Około 450 osób wzięło udział we wczorajszym internetowym spotkaniu, współorganizowanym przez „Rz”, poświęconym funduszom unijnym dla firm z programu „Innowacyjna gospodarka”. Najistotniejsze, obowiązujące od lutego zmiany w zasadach przyznawania dotacji omawiała Agnieszka Jankowska, dyrektor departamentu zarządzania programami konkurencyjności i innowacyjności w Ministerstwie Rozwoju Regionalnego oraz Magdalena Burnat-Mikosz, szefowa działu dotacji i ulg inwestycyjnych w Deloitte.
Internauci zadali ponad 200 pytań na temat zmian wynikających z nowych regulacji unijnych oraz uproszczeń, które na polskim gruncie wprowadza resort rozwoju regionalnego. – Procedury czy kryteria ocen opierają się na często zmieniających się rozporządzeniach. Ich interpretacja nastręcza wiele problemów – mówi Łukasz Marszałek z firmy Ameritech Software Group.
Wiele wątpliwości budzi m.in. obowiązek wykazania tzw. efektu zachęty. Dotyczy on jedynie dużych przedsiębiorstw, które muszą udowodnić, że bez unijnego grantu nie zrealizują inwestycji lub będzie ona miała mniejszy zakres. Małe i średnie firmy zwolnione są z przygotowywania tego typu analiz.
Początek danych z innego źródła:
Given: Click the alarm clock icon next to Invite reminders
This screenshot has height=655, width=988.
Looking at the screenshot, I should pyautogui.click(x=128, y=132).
Jak tłumaczyła Agnieszka Jankowska, to, czy duży podmiot wykazał, że przy jego inwestycji występuje efekt zachęty, oceniane będzie na etapie weryfikacji merytorycznej wniosku. Jednak firma, czekając na ocenę projektu, może ruszyć z jego realizacją już następnego dnia po złożeniu dokumentów. Czyni to jednak na własne ryzyko – refundacja poniesionych kosztów jest uwarunkowana decyzją przyznania wsparcia. Małe i średnie firmy również mogą rozpocząć realizację projektów niezwłocznie po złożeniu wniosku o grant.
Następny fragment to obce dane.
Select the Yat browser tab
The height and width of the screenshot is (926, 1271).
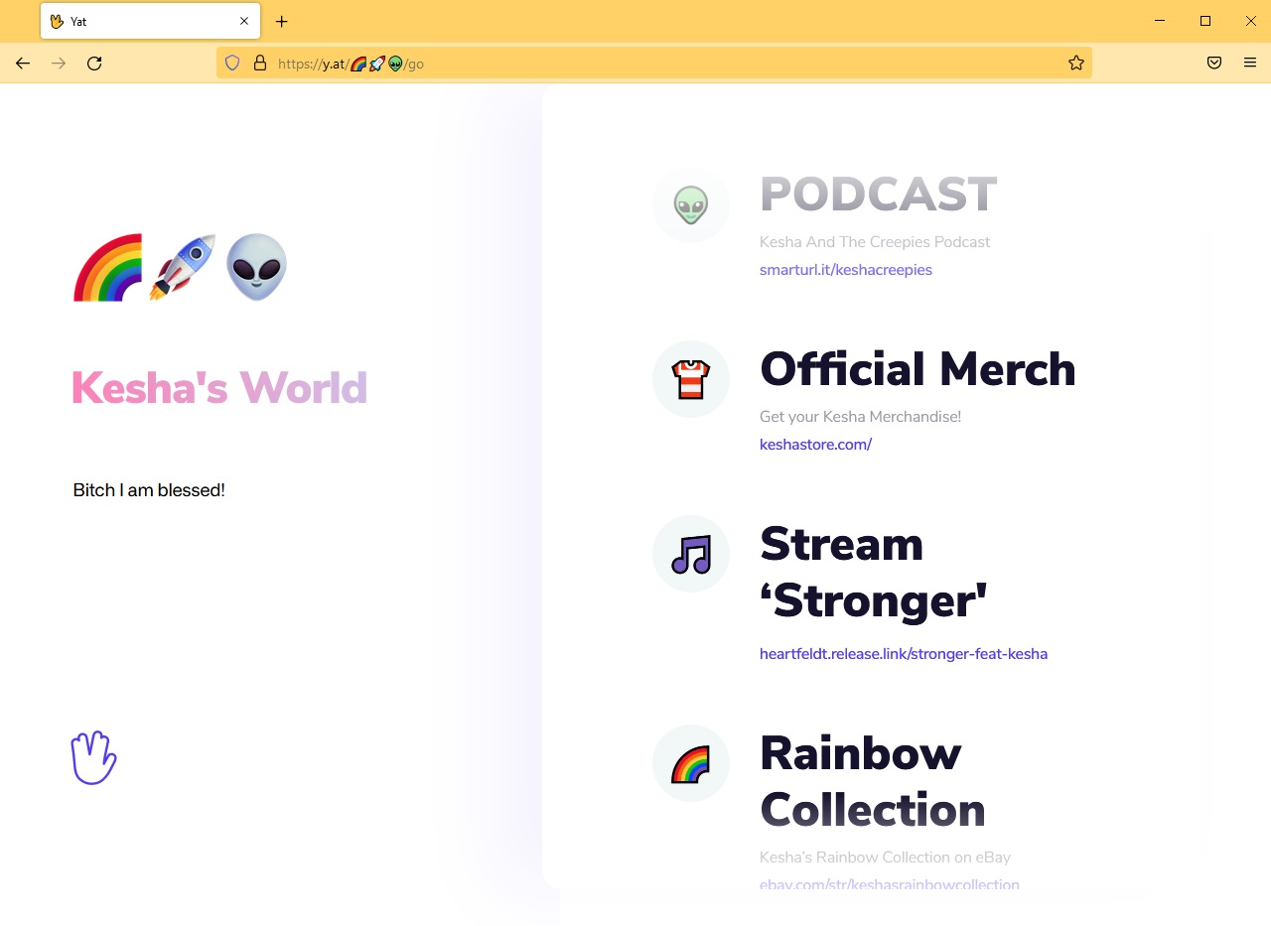point(139,21)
Lutowe zmiany w zasadach przyznawania i wypłaty unijnych środków mogą nie być ostatnimi. Eksperci mają już kolejne pomysły na usprawnienie systemu. – Obecnie przedsiębiorcy muszą czekać wiele miesięcy na weryfikację dokumentów potwierdzających wydatki, a tym samym wypłatę dotacji. Byłoby im łatwiej, gdyby weryfikacja dokumentów nie wstrzymywała wypłaty kwoty, o którą wnioskowano – albo choćby jej części – np. 80 proc. Reszta trafiłaby do firmy po pozytywnej kontroli projektu – proponuje Jan Wierzbicki, szef firmy CBC. Artur Bartoszewicz, ekspert PKPP Lewiatan, dodaje: – Taki system mógłby dotyczyć podmiotów, które już raz prawidłowo rozliczyły unijny grant. Jednak zdaniem MRR to zbyt ryzykowne rozwiązanie.
Zmiany przepisów niosą także istotne modyfikacje w kryteriach oceny wniosków. Jak zapowiada Agnieszka Jankowska, w przyszłym tygodniu ukaże się pełna wersja przewodnika po kryteriach oceny wniosków.